Create explicit suites when you need multiple baselines or want to keep modules self-contained.

from pybench import Bench, BenchContext
strings = Bench("strings")
@strings.bench(name="baseline", baseline=True)
def baseline_case(b: BenchContext):
data = ",".join(str(i) for i in range(100))
b.start(); ",".join([data] * 5); b.end()
@strings.bench(name="split")
def split_case(sep=","):
"""Function mode, inherits group from the suite."""
",".join(str(i) for i in range(100)).split(sep)
# Equivalent shorthand using the suite as a decorator
@strings(name="split-context")
def split_with_ctx(b: BenchContext, sep=","):
values = [str(i) for i in range(100)]
joined = sep.join(values)
b.start(); joined.split(sep); b.end()

Notes:

  • Suites register themselves in a global registry (pybench.bench_model._ALL_BENCHES). Discovery collects all cases at runtime.
  • You can instantiate multiple suites per module; the CLI merges them into a single run.

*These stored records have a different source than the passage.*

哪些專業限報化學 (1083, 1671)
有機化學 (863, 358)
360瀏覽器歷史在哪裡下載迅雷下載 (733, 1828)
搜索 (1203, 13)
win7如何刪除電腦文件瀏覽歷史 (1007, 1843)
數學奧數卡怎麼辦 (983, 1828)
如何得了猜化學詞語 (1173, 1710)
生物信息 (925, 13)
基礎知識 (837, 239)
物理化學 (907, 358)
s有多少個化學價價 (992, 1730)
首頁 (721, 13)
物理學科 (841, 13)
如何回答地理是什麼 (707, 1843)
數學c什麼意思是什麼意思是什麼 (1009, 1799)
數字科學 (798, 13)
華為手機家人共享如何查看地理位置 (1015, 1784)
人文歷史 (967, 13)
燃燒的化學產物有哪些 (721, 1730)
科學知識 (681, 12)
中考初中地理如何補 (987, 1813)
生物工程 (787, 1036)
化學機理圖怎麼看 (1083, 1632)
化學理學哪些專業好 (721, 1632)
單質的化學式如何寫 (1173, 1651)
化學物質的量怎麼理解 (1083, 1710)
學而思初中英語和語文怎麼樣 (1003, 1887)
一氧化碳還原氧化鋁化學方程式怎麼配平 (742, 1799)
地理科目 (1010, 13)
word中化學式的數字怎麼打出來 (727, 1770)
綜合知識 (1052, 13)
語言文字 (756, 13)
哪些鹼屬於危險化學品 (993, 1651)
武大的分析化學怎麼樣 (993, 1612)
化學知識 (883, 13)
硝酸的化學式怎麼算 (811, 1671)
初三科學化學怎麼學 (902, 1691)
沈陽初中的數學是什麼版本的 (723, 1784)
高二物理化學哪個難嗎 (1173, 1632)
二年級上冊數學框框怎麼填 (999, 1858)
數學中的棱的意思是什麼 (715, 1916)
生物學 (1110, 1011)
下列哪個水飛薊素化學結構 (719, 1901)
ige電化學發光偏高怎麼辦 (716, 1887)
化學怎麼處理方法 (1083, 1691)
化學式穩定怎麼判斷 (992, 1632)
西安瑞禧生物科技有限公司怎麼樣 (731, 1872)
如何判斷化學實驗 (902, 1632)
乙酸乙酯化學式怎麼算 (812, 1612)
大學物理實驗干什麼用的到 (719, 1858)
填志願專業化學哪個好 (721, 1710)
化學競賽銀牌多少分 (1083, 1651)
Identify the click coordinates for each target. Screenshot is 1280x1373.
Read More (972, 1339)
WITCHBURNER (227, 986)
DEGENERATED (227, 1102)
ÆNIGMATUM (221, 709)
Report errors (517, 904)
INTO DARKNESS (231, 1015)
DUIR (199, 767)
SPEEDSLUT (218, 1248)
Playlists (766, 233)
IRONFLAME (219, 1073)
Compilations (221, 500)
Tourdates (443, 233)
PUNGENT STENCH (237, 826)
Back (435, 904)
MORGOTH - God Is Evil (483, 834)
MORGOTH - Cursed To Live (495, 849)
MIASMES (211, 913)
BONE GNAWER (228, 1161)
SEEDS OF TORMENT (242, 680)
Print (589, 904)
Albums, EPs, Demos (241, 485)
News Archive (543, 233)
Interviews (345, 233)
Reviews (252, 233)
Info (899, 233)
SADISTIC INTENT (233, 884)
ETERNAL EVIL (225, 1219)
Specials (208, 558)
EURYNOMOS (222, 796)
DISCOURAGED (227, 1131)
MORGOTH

Behind the scenes pybenchx stores metadata in pybench.bench_model.Case. Access these attributes inside custom tooling when you need to inspect variants programmatically.

from pybench.bench_model import Case
case: Case
print(case.name, case.group, case.params, case.mode)

Mutation safety: each variant receives copies of args, kwargs, and params so mutating them inside benchmarks is safe. If you need shared state, construct it outside the decorated function.

  • Decorate lightweight callables; heavy setup belongs either outside the function or behind BenchContext guards.
  • Prefer deterministic benchmarks—seed RNGs and avoid network or filesystem I/O—to keep comparisons stable.
  • When mixing bench and Bench, no special coordination is required; all cases flow into the same run results.